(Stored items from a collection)
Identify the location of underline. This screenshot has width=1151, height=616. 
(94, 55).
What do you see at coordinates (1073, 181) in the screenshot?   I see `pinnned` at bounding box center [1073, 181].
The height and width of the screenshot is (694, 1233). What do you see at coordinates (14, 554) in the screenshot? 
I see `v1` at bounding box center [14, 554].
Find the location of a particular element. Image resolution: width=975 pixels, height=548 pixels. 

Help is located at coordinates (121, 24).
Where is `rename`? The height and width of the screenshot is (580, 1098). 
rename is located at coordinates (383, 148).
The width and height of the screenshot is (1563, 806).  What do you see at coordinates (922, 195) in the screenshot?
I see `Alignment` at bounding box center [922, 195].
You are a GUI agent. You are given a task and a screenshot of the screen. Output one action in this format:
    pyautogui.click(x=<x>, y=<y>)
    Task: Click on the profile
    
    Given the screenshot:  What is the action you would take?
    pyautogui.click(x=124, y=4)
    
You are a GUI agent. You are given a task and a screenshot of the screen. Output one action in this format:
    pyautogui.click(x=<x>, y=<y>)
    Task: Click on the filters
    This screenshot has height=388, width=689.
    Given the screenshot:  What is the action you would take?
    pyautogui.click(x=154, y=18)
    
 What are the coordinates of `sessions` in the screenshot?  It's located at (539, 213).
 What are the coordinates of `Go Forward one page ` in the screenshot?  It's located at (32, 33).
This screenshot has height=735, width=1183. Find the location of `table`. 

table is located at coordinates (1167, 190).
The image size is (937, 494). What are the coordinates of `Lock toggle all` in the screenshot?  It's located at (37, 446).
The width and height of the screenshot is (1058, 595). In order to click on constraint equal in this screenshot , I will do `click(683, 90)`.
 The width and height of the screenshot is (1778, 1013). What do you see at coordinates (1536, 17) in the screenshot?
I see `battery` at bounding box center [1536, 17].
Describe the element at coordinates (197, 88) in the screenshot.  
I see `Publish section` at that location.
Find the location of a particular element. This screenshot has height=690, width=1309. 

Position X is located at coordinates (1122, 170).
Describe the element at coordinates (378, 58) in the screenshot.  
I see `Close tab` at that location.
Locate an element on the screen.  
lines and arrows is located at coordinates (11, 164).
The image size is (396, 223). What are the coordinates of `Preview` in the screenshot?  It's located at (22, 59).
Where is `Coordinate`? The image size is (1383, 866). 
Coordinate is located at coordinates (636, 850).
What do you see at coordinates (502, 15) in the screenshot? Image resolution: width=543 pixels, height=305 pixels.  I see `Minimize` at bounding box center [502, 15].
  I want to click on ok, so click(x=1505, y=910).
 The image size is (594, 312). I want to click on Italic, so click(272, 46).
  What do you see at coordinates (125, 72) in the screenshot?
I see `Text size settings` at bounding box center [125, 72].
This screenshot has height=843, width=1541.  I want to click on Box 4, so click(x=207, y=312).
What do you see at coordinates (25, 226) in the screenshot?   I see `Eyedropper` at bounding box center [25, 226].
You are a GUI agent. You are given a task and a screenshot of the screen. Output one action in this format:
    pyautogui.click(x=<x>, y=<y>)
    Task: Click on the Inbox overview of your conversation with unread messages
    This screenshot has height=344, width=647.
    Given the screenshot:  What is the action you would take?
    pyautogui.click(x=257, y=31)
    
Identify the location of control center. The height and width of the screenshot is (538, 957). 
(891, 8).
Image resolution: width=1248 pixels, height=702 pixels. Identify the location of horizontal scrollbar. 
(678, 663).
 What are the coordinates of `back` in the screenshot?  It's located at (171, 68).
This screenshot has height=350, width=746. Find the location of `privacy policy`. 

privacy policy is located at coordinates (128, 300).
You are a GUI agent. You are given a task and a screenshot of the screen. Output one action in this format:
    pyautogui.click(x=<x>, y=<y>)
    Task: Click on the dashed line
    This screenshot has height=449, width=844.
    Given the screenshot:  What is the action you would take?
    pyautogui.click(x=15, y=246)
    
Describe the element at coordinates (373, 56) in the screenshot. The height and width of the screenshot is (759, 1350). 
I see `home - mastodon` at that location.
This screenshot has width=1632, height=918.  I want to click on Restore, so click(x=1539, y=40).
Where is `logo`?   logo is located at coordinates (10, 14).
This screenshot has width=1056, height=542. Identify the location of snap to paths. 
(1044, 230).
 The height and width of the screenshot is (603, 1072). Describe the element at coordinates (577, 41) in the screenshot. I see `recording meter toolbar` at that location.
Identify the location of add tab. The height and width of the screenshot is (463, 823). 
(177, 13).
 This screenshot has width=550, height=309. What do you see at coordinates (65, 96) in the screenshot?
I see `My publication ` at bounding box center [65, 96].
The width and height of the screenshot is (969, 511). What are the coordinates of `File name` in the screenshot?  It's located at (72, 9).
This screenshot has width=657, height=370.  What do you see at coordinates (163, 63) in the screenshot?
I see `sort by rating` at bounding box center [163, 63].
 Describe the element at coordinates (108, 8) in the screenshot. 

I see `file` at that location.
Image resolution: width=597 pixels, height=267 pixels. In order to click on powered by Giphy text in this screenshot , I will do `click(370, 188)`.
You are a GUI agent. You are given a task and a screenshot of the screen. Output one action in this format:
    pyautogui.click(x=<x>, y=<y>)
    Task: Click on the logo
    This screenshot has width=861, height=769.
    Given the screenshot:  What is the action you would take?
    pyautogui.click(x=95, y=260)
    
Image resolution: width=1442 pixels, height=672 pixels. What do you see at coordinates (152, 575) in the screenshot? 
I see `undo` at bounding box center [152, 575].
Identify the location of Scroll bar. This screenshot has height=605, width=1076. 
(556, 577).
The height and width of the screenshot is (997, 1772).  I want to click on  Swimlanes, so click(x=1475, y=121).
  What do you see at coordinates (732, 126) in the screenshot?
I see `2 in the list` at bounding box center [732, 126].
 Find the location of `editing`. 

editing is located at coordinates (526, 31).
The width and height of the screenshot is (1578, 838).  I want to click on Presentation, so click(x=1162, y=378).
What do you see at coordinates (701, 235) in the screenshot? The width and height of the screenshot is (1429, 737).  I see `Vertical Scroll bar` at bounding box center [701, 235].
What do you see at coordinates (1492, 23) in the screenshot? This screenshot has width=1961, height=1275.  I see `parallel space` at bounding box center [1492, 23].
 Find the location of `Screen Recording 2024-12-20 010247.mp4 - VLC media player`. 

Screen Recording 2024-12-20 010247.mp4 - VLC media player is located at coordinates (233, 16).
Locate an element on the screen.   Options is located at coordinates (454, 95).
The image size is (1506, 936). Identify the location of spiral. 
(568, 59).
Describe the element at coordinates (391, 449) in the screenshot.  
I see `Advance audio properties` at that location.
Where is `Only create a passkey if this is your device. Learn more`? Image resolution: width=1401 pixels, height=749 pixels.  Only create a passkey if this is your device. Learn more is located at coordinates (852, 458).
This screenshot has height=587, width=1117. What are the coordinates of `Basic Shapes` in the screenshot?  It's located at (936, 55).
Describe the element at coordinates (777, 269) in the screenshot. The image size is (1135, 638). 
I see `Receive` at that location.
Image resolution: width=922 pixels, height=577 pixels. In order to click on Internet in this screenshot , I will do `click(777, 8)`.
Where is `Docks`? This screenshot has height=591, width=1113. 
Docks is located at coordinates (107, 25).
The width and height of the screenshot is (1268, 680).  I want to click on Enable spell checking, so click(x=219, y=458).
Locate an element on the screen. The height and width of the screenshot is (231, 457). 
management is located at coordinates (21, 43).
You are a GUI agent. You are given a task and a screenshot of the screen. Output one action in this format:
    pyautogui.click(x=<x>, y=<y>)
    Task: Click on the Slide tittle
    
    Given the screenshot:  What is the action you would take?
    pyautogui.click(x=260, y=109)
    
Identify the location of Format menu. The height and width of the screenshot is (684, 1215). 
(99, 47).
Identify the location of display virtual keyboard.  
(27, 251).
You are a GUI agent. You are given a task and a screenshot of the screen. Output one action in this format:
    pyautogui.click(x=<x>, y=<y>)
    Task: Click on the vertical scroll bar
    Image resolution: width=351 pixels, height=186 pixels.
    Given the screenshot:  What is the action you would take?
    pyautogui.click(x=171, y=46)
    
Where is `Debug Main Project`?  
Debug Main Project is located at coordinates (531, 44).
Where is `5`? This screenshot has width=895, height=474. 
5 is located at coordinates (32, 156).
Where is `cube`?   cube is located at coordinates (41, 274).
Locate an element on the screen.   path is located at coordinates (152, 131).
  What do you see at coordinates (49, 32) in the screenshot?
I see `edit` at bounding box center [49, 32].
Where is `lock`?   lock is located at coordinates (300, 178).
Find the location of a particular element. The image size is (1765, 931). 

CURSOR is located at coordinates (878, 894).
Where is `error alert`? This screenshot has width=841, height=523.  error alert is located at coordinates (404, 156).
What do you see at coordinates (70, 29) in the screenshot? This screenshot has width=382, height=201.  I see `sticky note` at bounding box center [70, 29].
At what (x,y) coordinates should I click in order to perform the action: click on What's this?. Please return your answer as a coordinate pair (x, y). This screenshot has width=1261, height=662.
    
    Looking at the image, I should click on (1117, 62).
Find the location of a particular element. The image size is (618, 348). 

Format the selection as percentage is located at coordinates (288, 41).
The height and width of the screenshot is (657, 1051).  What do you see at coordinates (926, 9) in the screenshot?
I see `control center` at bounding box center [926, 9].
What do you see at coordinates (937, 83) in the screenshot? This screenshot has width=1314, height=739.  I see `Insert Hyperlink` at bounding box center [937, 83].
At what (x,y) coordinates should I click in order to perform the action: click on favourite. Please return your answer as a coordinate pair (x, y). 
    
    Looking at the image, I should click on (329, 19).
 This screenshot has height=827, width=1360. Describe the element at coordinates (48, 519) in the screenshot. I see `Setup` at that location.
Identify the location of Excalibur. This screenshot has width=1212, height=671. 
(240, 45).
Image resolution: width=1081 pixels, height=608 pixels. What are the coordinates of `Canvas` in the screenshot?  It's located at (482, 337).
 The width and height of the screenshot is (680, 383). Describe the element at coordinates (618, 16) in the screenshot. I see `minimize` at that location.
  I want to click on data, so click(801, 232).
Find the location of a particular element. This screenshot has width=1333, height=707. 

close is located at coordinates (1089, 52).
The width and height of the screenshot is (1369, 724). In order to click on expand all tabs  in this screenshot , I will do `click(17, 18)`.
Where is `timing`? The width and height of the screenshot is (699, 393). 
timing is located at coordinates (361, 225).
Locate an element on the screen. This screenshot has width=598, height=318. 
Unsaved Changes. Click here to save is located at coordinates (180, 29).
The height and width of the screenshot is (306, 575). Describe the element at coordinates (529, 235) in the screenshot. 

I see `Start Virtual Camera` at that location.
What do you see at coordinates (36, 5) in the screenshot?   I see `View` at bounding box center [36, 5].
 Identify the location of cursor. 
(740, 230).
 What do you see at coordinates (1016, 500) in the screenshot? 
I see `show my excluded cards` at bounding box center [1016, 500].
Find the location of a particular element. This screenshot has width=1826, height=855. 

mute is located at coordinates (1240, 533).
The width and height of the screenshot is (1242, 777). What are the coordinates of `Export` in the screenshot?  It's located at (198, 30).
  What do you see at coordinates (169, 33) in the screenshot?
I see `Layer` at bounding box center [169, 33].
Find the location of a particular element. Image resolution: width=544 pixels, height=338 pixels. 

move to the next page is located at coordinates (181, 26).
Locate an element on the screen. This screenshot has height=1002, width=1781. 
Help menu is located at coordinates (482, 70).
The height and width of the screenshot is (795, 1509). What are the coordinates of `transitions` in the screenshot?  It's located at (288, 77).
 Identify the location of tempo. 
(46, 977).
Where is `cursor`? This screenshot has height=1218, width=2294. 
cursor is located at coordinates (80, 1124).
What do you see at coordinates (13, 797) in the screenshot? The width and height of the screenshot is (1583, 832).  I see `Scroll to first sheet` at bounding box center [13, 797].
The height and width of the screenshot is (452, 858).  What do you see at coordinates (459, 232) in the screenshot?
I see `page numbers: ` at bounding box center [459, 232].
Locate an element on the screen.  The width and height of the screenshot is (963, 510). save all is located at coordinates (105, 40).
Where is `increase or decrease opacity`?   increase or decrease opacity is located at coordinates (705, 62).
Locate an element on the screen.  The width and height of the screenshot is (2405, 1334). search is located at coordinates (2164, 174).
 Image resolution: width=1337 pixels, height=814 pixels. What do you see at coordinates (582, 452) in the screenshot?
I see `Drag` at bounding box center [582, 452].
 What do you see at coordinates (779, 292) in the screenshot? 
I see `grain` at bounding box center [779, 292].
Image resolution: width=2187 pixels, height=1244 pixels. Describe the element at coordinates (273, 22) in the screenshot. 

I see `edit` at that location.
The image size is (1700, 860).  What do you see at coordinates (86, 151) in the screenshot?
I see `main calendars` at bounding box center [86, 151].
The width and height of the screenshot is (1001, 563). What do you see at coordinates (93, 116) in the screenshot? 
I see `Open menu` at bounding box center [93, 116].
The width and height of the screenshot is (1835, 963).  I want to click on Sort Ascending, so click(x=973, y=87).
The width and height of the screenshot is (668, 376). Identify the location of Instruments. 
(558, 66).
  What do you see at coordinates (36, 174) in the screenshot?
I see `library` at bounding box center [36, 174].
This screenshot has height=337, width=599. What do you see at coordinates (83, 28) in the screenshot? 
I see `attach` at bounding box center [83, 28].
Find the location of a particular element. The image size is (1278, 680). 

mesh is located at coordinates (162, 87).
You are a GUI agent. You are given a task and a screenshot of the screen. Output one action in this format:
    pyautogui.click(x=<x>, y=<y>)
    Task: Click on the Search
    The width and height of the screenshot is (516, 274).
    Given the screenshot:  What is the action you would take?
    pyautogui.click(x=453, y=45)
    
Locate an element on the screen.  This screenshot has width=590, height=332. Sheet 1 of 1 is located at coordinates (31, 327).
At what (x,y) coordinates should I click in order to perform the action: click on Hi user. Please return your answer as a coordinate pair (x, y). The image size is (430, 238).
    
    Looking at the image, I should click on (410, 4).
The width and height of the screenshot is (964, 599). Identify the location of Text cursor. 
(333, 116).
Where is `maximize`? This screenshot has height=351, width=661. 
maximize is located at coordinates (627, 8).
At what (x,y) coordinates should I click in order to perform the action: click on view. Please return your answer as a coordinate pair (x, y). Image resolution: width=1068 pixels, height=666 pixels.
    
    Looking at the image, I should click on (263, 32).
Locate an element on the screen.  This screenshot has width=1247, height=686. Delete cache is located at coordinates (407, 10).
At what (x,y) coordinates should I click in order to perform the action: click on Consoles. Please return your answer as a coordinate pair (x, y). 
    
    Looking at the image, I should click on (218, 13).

WHAT THE TASK REQUIRES: Copy the listing above verbatim, starting at the line with "has height=591, width=1113." and ending with the line with "management is located", both included.

COMPLETE RESPONSE:
Where is `Docks`? This screenshot has height=591, width=1113. 
Docks is located at coordinates (107, 25).
The width and height of the screenshot is (1268, 680).  I want to click on Enable spell checking, so click(x=219, y=458).
Locate an element on the screen. The height and width of the screenshot is (231, 457). 
management is located at coordinates (21, 43).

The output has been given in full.